>>

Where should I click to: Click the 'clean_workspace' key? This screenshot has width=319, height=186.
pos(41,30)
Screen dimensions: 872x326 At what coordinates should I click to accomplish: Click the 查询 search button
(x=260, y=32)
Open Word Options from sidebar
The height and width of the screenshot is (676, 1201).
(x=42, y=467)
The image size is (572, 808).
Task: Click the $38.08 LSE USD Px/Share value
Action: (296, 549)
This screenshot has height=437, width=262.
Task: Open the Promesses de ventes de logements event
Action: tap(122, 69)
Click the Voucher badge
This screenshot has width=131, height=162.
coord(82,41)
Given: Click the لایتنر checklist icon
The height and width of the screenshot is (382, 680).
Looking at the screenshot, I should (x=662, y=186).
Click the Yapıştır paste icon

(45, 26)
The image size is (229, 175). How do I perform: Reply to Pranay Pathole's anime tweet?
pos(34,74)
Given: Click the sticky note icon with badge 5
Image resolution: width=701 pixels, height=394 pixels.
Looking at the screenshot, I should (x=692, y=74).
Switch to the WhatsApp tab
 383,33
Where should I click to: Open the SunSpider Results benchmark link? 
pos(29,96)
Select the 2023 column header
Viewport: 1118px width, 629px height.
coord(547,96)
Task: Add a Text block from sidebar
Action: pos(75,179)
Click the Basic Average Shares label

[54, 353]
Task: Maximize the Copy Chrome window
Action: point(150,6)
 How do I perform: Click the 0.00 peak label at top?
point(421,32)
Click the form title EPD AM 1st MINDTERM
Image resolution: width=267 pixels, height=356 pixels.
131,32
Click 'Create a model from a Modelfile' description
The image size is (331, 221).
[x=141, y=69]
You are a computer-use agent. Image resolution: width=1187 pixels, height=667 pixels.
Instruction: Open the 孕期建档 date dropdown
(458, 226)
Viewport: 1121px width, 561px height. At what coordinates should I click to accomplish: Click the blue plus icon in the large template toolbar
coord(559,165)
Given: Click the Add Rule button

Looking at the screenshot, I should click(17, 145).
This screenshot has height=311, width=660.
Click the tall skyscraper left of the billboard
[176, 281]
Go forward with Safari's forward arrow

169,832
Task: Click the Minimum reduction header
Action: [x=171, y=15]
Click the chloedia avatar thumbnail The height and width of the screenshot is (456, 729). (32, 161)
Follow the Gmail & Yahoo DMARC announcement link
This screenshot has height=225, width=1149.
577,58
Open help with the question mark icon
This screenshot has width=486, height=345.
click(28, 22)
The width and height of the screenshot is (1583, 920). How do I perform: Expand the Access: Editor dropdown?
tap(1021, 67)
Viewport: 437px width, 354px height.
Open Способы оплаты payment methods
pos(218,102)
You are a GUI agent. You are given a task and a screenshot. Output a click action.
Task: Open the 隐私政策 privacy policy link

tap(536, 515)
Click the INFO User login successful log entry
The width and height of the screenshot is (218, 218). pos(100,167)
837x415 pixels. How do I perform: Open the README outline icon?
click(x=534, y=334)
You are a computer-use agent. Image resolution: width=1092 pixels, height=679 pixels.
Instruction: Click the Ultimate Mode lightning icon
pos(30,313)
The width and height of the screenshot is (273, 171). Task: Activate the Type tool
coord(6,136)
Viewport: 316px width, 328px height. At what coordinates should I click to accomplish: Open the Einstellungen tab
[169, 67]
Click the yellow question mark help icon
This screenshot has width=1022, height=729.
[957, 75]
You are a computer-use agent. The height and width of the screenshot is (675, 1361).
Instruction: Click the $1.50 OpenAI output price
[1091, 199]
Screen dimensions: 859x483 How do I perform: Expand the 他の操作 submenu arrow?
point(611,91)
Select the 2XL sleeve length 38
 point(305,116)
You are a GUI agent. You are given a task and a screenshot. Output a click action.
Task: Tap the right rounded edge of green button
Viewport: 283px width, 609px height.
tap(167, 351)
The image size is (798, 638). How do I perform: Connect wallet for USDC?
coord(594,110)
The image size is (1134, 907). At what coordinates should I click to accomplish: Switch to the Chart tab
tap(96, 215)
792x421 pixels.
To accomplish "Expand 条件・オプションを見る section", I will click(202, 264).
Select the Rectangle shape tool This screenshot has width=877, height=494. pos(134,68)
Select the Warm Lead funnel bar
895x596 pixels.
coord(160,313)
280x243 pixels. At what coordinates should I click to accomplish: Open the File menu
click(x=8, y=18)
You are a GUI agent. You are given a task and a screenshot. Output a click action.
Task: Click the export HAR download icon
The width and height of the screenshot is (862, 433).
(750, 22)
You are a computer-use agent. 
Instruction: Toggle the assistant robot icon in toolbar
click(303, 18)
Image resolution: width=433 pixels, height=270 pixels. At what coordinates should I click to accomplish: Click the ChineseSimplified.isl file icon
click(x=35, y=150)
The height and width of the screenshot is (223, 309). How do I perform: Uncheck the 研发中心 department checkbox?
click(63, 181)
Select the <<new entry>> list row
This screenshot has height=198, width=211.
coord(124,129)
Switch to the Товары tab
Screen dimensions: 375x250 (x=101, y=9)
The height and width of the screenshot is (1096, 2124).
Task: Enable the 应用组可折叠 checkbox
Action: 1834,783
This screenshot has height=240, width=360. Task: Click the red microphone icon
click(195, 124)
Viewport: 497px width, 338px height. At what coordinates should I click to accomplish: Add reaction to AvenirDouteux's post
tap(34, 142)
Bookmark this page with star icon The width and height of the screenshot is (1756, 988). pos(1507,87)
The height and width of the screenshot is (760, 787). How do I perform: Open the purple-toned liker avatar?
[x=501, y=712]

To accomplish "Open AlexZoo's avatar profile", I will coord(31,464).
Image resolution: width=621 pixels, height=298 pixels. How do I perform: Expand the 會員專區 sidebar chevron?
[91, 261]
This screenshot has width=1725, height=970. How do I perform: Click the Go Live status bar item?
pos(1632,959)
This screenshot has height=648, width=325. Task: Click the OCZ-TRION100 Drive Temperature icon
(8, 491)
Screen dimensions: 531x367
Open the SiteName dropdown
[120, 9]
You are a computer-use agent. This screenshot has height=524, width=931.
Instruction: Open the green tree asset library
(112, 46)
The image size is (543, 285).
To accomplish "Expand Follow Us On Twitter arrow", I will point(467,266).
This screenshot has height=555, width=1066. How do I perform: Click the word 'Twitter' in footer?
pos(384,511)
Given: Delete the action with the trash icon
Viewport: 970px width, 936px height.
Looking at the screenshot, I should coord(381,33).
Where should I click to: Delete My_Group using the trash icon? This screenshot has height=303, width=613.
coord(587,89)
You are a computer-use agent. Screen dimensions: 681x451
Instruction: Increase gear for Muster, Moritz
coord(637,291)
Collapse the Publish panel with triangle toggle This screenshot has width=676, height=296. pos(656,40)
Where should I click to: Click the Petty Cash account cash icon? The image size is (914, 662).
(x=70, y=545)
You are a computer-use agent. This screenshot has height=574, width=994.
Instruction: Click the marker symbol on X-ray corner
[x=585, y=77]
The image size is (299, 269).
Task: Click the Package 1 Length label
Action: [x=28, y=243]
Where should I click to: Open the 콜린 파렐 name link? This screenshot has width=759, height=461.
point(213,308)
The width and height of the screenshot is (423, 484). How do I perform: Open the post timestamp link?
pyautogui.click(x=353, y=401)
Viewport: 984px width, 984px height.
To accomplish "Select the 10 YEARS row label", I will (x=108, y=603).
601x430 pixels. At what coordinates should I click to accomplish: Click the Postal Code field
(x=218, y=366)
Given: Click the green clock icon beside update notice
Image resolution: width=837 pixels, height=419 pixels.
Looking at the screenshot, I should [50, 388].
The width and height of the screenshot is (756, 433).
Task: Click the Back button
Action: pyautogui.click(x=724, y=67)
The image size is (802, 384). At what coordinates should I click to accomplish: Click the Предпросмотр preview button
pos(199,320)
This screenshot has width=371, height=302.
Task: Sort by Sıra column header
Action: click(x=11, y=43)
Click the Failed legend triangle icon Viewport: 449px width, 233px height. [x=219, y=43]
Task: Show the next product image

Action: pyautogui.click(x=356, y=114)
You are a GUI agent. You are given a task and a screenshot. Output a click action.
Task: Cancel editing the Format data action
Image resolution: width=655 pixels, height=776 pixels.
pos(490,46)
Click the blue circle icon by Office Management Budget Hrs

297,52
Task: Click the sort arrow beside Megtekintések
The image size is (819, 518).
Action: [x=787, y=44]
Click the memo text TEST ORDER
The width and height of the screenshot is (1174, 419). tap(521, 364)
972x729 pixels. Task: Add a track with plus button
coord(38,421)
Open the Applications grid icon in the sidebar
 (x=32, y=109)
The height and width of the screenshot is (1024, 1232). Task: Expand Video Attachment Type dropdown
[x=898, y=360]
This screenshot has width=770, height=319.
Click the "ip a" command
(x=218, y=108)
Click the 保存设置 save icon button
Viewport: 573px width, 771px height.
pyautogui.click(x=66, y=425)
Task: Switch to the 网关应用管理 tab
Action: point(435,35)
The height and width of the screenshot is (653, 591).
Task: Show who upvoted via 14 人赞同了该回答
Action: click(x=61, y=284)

<<

#### Description of the task
Copy the entries again, starting at the line that contains "Click the form title EPD AM 1st MINDTERM" and ending with the line that contains "click(x=534, y=334)", but replace "dropdown" with "drop-down menu" and keep everything else the same.

#### Output for this exercise
Click the form title EPD AM 1st MINDTERM
Image resolution: width=267 pixels, height=356 pixels.
131,32
Click 'Create a model from a Modelfile' description
The image size is (331, 221).
[x=141, y=69]
You are a computer-use agent. Image resolution: width=1187 pixels, height=667 pixels.
Instruction: Open the 孕期建档 date drop-down menu
(458, 226)
Viewport: 1121px width, 561px height. At what coordinates should I click to accomplish: Click the blue plus icon in the large template toolbar
coord(559,165)
Given: Click the Add Rule button

Looking at the screenshot, I should click(17, 145).
This screenshot has height=311, width=660.
Click the tall skyscraper left of the billboard
[176, 281]
Go forward with Safari's forward arrow

169,832
Task: Click the Minimum reduction header
Action: [x=171, y=15]
Click the chloedia avatar thumbnail The height and width of the screenshot is (456, 729). (32, 161)
Follow the Gmail & Yahoo DMARC announcement link
This screenshot has height=225, width=1149.
577,58
Open help with the question mark icon
This screenshot has width=486, height=345.
click(28, 22)
The width and height of the screenshot is (1583, 920). How do I perform: Expand the Access: Editor drop-down menu?
tap(1021, 67)
Viewport: 437px width, 354px height.
Open Способы оплаты payment methods
pos(218,102)
You are a GUI agent. You are given a task and a screenshot. Output a click action.
Task: Open the 隐私政策 privacy policy link

tap(536, 515)
Click the INFO User login successful log entry
The width and height of the screenshot is (218, 218). pos(100,167)
837x415 pixels. How do I perform: Open the README outline icon?
click(x=534, y=334)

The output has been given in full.